Affiliation:
1. School of Computing and Information Systems, The University of Melbourne Melbourne Victoria Australia
2. Department of Natural Language Processing MBZUAI Abu Dhabi United Arab Emirates
3. School of Computing Technologies, RMIT University Melbourne Victoria Australia
Abstract
AbstractExisting systems for automating the assessment of risk‐of‐bias (RoB) in medical studies are supervised approaches that require substantial training data to work well. However, recent revisions to RoB guidelines have resulted in a scarcity of available training data. In this study, we investigate the effectiveness of generative large language models (LLMs) for assessing RoB. Their application requires little or no training data and, if successful, could serve as a valuable tool to assist human experts during the construction of systematic reviews.
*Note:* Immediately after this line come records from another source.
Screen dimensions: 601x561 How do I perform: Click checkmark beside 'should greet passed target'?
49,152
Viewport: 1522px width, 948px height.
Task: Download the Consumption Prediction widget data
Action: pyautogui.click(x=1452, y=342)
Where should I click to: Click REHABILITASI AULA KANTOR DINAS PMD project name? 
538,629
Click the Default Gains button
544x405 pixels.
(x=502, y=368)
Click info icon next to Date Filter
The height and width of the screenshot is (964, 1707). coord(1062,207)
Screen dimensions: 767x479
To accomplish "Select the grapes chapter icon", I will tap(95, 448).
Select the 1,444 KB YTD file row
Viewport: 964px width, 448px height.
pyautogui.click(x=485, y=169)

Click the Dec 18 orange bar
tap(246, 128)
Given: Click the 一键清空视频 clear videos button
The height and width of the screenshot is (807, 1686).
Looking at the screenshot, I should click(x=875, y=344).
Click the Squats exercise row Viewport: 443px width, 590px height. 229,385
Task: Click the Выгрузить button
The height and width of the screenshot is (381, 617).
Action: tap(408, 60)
Following Cochrane's latest guidelines (RoB2) designed for human reviewers, we prepare instructions that are fed as input to LLMs, which then infer the risk associated with a trial publication. We distinguish between two modelling tasks: directly predicting RoB2 from text; and employing decomposition, in which a RoB2 decision is made after the LLM responds to a series of signalling questions. We curate new testing data sets and evaluate the performance of four general‐ and medical‐domain LLMs. The results fall short of expectations, with LLMs seldom surpassing trivial baselines. On the direct RoB2 prediction test set (n = 5993), LLMs perform akin to the baselines (F1: 0.1–0.2). In the decomposition task setup (n = 28,150), similar F1 scores are observed. Our additional comparative evaluation on RoB1 data also reveals results substantially below those of a supervised system. This testifies to the difficulty of solving this task based on (complex) instructions alone. Using LLMs as an assisting technology for assessing RoB2 thus currently seems beyond their reach.